▸ **Task directions**
In the financial tagging notes, what are the range bounds in a percentage range like "from X% to Y%" usually?

▸ **Source document**
=== Begin Enclosure ===

When analyzing training data, watch for:
- **Multi-million/billion formatting**: "$ 4.3 billion" vs "$ 4,300,000,000"
- **Currency variations**: $, £, €, etc. (all should be treated similarly)
- **Percentage ranges**: "from X% to Y%" - usually the range bounds are basis spreads
- **Percent signs in different positions**: "9.250 %" vs "9.250%" (both are percentages)

### Organization Principles

- Group by semantic category (debt instruments vs credit facilities)
- Within each category, order by frequency in training data
- Highlight the most common confusion points first
- Use concrete examples from training data as reference

## Key Distinctions to Emphasize

1. **Interest Rate vs Basis Spread**: Stated rate is the total; basis spread is added to benchmark
2. **Face Amount vs Fair Value vs Carrying Amount**: Par value vs market estimate vs book value
3. **Maximum vs Current Borrowing**: Capacity limit vs actual borrowed amount
4. **Percentage of Principal vs Redemption Price**: Interest rate vs repurchase price

## Quality Check

Before finalizing context, verify:
- Each tag has clear distinguishing criteria
- Decision boundaries between similar tags are explicit
- Examples illustrate both correct and incorrect tag assignments
- Context builds upon any existing knowledge (for iterations > 1)

=== End Enclosure ===

Saved data entries:
=== Begin Enclosure ===

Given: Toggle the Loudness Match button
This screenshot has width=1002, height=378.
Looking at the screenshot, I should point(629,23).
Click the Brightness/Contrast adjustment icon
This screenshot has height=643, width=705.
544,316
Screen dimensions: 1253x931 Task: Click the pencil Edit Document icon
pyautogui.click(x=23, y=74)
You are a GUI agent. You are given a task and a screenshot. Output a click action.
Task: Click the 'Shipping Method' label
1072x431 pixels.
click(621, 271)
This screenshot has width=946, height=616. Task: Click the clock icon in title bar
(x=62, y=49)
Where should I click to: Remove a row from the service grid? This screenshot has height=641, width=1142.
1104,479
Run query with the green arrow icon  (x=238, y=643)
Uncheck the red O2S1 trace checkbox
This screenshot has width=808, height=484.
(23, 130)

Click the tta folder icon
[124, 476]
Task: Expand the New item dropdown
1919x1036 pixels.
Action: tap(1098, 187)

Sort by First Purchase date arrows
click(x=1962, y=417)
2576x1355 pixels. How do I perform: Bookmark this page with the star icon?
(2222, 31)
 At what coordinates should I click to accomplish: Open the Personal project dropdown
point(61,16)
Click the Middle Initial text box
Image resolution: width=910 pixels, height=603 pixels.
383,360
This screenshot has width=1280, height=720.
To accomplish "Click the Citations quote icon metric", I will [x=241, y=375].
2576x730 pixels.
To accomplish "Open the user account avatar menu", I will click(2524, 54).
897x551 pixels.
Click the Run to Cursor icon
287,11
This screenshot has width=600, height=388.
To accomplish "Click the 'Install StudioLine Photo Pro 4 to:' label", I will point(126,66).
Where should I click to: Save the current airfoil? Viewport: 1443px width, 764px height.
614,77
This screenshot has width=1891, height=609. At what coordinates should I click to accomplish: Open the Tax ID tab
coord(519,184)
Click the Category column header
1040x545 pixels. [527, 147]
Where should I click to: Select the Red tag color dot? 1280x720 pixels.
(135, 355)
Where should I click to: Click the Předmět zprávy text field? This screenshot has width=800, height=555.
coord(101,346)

=== End Enclosure ===

▸ **Exercise answer**
Basis spreads.